Потом, верно, без техники не обойтись, и переплавлять сюда трактор, а то и не один, так или иначе придется, когда понадобится стягивать зароды к воде – их сразу на тракторные сани и собирались метать. Но это потом, потом… пока управлялись, как раньше, косилками, конными граблями, вязали для копен метлы…
И работали с радостью, со страстью, каких давно не испытывали. Махали литовками так, словно хотели показать, кто лучше знает дело, которое здесь же, вместе с этой землей, придется навеки оставить. Намахавшись, падали на срезанную траву и, опьяненные, взбудораженные работой, подтачиваемые чувством, что никогда больше такое не повторится, подзуживали, подначивали друг друга старым и новым, что было и не было.
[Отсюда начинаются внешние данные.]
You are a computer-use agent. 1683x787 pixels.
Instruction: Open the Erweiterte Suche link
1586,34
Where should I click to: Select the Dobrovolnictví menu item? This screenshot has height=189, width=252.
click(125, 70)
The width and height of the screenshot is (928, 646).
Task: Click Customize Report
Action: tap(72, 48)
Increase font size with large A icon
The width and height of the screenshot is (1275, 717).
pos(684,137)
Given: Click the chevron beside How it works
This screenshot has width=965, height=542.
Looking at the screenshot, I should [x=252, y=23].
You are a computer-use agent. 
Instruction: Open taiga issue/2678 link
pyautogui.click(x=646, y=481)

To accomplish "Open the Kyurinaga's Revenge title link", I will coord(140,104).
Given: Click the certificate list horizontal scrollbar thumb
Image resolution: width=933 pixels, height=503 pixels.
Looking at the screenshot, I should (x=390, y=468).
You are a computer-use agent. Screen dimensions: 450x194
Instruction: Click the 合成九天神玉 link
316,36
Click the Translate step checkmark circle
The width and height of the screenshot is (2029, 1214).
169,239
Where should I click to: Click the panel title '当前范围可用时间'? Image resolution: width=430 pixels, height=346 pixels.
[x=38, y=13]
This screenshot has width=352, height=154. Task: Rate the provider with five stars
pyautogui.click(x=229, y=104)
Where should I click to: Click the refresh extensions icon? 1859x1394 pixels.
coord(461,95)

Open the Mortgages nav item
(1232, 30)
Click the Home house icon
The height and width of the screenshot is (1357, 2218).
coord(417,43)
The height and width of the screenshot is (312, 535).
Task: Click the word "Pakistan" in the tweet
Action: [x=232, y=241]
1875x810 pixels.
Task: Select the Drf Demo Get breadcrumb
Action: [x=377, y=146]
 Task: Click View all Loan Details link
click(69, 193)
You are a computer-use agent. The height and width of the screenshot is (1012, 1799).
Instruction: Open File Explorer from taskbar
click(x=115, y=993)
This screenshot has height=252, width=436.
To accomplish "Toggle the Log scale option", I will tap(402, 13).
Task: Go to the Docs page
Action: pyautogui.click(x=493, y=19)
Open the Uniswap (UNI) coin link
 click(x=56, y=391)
И молодели на глазах друг у друга немолодые уже бабы, зная, что сразу же за этим летом, нет, сразу за этим месяцем, который чудом вынес их на десять лет назад, тут же придется на десять же лет и стариться. Гомонили, играли, дурили, как маленькие: чуть обсохнув от пота, с визгом кидались в Ангару, а кто не хотел кидаться сам, того гурьбой ловили и втаскивали в чем был, и стыд не в стыд, когда кругом свой табор, – с легкой руки Клавки Стригуновой раздевались до голых грудей, с отчаянным и разбойным видом выступали перед мужиками, которых было меньше, даже гонялись за ними, чтобы столкнуть в воду. И, приступая опять к работе, приходили в себя, говорили: «Ну, совсем обезумели бабы, дорвались до Матёры. Она, поди-ка, и не верит, что это мы», но в следующий роздых с удовольствием безумели снова.